# Aim of the task
Check each line of the listing below for the word "computer" and say how many lines have it. Nothing else should be written.

# Data to use
>>>>>
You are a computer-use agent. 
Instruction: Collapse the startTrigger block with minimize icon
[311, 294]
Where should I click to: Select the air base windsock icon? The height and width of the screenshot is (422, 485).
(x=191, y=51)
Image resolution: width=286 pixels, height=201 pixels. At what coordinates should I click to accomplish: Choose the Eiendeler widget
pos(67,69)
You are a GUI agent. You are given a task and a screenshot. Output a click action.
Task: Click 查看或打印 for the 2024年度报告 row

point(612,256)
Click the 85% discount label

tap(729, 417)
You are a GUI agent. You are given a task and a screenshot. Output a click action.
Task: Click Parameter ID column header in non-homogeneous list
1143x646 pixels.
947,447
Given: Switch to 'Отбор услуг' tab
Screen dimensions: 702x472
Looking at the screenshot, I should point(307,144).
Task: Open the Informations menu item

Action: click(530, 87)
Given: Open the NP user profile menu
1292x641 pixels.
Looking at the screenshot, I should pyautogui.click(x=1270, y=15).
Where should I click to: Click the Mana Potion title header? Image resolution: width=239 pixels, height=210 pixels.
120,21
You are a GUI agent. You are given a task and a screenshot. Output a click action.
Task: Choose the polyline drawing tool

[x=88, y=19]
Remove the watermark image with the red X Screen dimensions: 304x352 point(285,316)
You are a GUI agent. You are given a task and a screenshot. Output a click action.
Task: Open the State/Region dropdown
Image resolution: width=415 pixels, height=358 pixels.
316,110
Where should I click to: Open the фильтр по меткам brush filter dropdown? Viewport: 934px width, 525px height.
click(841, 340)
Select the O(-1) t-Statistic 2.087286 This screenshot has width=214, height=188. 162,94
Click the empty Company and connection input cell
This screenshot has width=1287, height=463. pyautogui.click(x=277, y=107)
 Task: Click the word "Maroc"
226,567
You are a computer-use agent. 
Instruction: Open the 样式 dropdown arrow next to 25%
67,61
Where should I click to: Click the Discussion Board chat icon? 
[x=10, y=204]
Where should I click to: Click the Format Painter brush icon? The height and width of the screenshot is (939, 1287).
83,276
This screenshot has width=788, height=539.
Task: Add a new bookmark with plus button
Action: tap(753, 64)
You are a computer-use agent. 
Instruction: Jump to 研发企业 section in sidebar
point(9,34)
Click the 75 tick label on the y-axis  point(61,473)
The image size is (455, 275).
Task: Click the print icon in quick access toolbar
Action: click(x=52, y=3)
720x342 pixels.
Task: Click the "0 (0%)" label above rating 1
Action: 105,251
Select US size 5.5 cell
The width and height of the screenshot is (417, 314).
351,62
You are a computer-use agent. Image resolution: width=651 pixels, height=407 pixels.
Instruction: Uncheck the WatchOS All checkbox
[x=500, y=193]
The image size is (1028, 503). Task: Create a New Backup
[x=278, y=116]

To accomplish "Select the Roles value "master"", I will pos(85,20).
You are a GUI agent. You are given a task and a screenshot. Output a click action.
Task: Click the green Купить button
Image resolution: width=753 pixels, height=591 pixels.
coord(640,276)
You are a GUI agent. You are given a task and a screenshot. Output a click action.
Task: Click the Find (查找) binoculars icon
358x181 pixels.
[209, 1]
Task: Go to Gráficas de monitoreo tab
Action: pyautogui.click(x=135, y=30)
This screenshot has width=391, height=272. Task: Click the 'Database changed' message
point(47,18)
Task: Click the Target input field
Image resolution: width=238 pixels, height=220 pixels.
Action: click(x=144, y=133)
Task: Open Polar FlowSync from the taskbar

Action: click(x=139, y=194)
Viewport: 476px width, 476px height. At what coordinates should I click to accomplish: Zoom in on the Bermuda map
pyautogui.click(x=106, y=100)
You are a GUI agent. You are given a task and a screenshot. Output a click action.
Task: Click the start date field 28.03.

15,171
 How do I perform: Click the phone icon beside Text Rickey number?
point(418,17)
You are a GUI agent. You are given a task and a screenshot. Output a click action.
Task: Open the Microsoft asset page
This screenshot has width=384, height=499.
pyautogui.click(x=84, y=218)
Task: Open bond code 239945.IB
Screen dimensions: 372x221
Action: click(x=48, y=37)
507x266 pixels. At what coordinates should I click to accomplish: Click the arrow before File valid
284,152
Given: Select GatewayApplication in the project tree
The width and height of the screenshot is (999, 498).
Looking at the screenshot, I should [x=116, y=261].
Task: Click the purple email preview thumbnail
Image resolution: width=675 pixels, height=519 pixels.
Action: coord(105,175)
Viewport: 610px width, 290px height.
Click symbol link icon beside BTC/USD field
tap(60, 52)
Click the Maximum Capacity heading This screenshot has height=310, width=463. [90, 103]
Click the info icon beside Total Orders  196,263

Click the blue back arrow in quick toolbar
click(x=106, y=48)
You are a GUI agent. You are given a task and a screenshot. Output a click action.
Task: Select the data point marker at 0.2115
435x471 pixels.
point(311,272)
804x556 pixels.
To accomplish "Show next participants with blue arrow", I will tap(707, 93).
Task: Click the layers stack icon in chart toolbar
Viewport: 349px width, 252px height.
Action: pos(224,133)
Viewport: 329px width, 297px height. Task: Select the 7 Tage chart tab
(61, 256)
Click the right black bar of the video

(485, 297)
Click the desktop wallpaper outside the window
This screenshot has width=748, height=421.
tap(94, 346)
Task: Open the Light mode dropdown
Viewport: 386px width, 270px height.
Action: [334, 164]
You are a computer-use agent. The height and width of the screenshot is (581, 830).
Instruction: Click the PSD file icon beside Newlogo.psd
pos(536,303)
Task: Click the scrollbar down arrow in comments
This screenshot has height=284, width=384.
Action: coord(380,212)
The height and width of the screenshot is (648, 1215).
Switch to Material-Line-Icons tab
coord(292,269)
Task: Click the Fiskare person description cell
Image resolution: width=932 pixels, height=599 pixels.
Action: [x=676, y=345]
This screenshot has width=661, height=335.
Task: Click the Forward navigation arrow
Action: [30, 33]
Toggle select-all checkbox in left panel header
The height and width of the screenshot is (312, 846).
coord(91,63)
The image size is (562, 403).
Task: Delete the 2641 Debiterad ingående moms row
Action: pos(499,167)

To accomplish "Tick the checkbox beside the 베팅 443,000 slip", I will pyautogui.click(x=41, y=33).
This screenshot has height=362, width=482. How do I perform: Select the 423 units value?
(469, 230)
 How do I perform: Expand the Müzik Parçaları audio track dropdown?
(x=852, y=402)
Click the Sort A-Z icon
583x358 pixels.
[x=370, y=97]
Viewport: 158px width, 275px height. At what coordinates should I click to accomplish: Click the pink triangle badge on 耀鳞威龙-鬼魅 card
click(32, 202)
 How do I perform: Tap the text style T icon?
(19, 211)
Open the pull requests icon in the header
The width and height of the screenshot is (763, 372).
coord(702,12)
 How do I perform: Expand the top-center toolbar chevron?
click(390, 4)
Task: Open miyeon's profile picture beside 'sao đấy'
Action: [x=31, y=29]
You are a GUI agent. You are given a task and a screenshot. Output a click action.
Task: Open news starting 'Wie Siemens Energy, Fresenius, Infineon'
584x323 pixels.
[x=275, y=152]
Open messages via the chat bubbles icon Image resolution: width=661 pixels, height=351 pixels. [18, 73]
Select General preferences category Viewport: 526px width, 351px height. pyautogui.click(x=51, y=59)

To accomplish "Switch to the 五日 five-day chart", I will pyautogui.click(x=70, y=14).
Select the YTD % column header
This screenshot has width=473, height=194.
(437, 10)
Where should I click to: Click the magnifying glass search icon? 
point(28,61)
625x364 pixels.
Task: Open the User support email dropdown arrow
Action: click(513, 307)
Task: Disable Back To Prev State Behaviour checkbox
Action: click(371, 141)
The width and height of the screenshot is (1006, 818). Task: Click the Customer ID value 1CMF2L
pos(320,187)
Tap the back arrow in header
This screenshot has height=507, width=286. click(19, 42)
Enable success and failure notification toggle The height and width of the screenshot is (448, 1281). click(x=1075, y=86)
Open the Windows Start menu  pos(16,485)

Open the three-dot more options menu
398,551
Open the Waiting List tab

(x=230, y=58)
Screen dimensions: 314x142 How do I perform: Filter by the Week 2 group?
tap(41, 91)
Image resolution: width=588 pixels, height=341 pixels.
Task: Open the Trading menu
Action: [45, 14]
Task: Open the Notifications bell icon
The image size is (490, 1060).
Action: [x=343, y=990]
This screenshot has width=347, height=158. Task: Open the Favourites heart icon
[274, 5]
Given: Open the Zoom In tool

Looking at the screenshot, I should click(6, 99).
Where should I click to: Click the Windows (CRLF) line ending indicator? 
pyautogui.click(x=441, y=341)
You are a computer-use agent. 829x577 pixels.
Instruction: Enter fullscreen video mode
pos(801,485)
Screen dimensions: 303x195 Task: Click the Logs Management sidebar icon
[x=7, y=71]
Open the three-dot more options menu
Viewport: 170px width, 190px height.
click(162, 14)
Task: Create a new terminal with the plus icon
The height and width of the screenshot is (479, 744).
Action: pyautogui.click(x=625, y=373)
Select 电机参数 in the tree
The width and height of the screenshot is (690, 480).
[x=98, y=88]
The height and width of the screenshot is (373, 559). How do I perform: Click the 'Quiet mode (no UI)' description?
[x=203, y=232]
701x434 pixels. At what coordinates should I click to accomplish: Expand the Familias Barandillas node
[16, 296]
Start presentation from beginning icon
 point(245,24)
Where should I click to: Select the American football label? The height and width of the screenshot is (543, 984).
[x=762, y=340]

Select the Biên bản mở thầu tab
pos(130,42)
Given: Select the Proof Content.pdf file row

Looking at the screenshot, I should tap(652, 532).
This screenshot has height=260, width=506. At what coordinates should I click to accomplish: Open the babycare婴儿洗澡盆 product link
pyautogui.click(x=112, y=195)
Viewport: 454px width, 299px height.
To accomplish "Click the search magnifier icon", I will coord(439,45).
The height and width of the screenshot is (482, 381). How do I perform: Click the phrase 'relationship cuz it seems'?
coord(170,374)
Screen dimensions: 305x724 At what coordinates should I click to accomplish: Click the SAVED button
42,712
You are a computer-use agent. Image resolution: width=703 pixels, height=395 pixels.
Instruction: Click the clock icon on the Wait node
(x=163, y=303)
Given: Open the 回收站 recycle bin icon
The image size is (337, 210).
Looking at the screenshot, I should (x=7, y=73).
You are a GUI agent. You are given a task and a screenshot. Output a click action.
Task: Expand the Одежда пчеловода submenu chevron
<<<<<
# Answer area
7